WORK REQUEST:
Each line from the opening of the records that follow to the line with "You are a computer-use agent. The" needs to be written out exactly. Add nothing.

____ AVAILABLE RECORDS

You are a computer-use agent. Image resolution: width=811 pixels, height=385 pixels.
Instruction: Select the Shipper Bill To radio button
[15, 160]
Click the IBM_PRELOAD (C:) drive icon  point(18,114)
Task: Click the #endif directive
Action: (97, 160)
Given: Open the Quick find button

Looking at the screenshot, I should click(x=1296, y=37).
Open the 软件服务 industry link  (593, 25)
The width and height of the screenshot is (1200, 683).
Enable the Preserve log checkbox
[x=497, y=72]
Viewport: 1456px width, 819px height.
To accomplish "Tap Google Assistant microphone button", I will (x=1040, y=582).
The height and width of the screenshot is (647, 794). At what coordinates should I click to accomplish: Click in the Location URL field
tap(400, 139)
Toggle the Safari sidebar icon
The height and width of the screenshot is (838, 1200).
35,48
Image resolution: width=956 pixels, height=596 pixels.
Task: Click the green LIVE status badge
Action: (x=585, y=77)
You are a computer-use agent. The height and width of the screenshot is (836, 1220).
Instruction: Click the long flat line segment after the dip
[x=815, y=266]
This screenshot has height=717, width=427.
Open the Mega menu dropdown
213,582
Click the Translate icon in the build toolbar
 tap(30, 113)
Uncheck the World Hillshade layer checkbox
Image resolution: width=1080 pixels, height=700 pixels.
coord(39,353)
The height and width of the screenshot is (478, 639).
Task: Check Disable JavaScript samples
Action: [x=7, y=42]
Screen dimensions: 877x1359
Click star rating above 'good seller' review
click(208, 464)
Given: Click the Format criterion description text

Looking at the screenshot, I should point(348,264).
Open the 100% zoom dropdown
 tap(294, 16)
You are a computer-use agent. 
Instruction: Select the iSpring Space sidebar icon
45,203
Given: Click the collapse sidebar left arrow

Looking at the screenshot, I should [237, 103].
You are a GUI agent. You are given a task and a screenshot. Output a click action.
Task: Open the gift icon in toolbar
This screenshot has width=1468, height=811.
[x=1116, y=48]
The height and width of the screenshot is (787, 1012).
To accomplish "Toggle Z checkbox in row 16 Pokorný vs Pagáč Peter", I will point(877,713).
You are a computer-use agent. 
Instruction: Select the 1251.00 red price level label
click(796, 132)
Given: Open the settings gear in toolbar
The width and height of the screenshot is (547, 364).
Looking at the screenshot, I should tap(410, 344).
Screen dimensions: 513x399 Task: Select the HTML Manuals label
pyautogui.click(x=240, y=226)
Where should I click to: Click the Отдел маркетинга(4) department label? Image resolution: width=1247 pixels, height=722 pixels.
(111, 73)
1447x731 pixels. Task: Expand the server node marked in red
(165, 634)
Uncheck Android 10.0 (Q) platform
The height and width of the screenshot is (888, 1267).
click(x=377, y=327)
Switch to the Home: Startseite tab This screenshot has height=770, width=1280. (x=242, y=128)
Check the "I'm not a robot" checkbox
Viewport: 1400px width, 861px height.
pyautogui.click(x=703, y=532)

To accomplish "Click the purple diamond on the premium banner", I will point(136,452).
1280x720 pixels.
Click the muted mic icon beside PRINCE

________

RESPONSE TO THIS EXERCISE:
You are a computer-use agent. Image resolution: width=811 pixels, height=385 pixels.
Instruction: Select the Shipper Bill To radio button
[15, 160]
Click the IBM_PRELOAD (C:) drive icon  point(18,114)
Task: Click the #endif directive
Action: (97, 160)
Given: Open the Quick find button

Looking at the screenshot, I should click(x=1296, y=37).
Open the 软件服务 industry link  (593, 25)
The width and height of the screenshot is (1200, 683).
Enable the Preserve log checkbox
[x=497, y=72]
Viewport: 1456px width, 819px height.
To accomplish "Tap Google Assistant microphone button", I will (x=1040, y=582).
The height and width of the screenshot is (647, 794). At what coordinates should I click to accomplish: Click in the Location URL field
tap(400, 139)
Toggle the Safari sidebar icon
The height and width of the screenshot is (838, 1200).
35,48
Image resolution: width=956 pixels, height=596 pixels.
Task: Click the green LIVE status badge
Action: (x=585, y=77)
You are a computer-use agent. The height and width of the screenshot is (836, 1220).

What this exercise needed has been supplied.